The Wall Bill, the clinic raid and the subsequent prosecution of one of the clinic’s doctors offer perhaps the starkest examples of the outsize role Spuc played in shaping New Zealand’s abortion laws and related social policy on issues like sex education and contraception. One reason for this influence was the concurrence of Spuc’s moral worldview with that of the generation of men holding political power in New Zealand at that time. The ‘establishment’ had put its head in the sand in response to the sweeping cultural change of the 60s, Wonaac’s Di Cleary wrote in the late 1980s, ‘far more so than in most other Western countries’. There is indeed ample evidence of this in the mass of transcripts from the Royal Commission’s hearings as well as the commission’s report itself and in the public comments of politicians. More concretely, New Zealand lagged behind comparable countries in sex education in schools, the availability of contraception to young people, and even permitting the distribution of information about it.

Again, the party that should have supported abortion law reform – Labour – was at odds with itself on the issue, leaving pro-choice advocates with no base inside the legislature from which to campaign, and gave Spuc and its allies a free hand to wield a moral veto on abortion even in the face of rapidly rising public support for reform. Myriad opinion polls were pointing to this trend, including an extensive survey of voters taken immediately after the 1975 general election by the political scientists Stephen Levine and Alan Robinson. They found a strong majority among all groups except Catholics (and an overall majority) supported a woman’s right ‘to an abortion if she wants one in the first 12 weeks of pregnancy’, and concluded that legislators ‘have been out of touch both with public opinion and with voters for their parties during Parliamentary discussions of the abortion issue’.
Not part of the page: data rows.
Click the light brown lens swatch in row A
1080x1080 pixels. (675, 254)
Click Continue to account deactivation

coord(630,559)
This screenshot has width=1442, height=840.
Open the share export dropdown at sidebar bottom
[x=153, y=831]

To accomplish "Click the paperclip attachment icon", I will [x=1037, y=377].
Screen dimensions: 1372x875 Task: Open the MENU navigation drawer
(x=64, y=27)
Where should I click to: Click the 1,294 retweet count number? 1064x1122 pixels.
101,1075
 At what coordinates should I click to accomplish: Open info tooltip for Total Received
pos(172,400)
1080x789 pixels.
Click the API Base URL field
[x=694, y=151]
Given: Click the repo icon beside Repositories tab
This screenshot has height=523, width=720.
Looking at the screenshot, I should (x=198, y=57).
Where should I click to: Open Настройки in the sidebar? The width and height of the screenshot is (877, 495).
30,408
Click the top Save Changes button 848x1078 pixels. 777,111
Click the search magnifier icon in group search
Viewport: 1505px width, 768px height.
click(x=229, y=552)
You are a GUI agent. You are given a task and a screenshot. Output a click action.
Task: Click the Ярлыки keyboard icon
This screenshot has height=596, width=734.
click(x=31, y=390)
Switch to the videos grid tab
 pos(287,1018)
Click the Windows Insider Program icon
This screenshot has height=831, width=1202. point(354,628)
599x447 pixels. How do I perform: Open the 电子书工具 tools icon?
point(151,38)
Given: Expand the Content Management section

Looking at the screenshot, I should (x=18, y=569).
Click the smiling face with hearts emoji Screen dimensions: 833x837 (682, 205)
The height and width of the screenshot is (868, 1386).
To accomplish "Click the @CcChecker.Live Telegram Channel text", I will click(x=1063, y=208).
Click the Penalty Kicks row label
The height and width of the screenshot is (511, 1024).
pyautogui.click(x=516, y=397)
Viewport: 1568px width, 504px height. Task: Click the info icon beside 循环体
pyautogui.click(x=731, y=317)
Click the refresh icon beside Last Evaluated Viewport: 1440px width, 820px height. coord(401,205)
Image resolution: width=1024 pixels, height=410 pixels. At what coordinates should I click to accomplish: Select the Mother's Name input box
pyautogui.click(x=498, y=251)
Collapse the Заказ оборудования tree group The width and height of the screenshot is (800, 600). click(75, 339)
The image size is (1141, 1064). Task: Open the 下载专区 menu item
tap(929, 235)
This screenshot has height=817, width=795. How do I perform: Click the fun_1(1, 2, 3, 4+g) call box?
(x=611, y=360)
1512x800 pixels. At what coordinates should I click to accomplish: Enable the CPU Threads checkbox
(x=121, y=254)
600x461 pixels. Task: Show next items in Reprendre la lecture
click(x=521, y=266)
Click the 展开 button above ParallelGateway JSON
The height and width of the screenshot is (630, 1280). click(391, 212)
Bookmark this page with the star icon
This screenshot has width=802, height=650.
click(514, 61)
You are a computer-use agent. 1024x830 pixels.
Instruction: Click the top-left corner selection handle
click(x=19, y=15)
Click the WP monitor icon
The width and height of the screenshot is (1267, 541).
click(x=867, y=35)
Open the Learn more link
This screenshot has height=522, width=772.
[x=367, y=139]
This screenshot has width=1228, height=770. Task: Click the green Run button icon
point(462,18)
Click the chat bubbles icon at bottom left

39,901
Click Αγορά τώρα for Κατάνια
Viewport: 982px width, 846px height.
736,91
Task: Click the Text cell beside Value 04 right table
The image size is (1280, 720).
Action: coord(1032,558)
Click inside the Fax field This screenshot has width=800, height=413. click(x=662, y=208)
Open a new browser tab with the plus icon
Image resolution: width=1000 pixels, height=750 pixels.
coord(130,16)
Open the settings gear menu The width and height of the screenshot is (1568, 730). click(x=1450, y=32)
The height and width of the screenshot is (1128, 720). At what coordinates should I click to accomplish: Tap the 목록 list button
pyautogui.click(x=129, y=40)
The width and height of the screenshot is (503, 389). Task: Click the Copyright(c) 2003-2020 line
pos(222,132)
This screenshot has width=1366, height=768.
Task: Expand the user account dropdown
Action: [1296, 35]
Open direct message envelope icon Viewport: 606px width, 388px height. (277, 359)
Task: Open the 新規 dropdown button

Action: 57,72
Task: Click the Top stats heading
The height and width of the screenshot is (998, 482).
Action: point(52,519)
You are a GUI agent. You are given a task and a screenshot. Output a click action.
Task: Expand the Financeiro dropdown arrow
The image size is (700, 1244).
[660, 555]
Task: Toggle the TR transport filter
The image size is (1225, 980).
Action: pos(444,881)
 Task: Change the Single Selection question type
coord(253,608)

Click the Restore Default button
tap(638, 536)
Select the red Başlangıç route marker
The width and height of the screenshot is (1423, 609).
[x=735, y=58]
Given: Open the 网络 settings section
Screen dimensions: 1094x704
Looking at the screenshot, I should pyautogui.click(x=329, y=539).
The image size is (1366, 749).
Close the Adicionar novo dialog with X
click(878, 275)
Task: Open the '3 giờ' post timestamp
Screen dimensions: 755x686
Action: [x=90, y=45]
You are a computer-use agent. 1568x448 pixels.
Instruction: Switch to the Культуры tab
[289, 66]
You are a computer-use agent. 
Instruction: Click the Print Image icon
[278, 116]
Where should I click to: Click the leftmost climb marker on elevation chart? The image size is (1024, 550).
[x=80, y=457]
Three-quarters of MPs in 1972 through 1977 were aged 40 years and over, meaning they had come of age well before the challenges to traditional mores took hold. That such change was coming simply through the dying out of the ‘old generation’ of male politicians was made strikingly clear in Spuc’s own analysis, in 1981, of what it called its ‘worst-ever’ electoral outlook. ‘This year, eight of our pro-life politicians are retiring from Parliament,’ Marilyn Pryor told Humanity, ‘and five of them are being replaced with candidates who are pro-abortion. So on that score alone we stand to lose our pro-life majority.’

Among the anti-abortion movement’s achievements in the lead-up to the Wall Bill was message control. Spuc and its allies had quite successfully undercut the women’s rights approach to abortion liberalisation by framing ‘abortion on demand’ as radical and extremist, an effort bolstered by the fact that Alranz, too, distanced itself from the Wonaac platform. It became something for which almost no politician – liberal or conservative – dared express support (and neither did the public, when confronted with this wording).

Even though Wonaac took part in lobbying efforts over the Wall Bill and the clinic, politicians still considered them far too radical to take seriously, although the group did succeed in meeting with National’s Minister of Justice, Sir Roy Jack, and his Labour counterpart, Martyn Finlay. For the most part, Wonaac and other pro-choice feminists were confined to the activist arena, penned behind the barricades organising pickets, rallies and meetings. To be sure, those efforts paid dividends in the longer run, pushing the ‘woman’s right to choose’ argument closer to the mainstream. But in the shorter term, there was no stopping the well-organised, well-connected and even better funded anti-abortion juggernaut.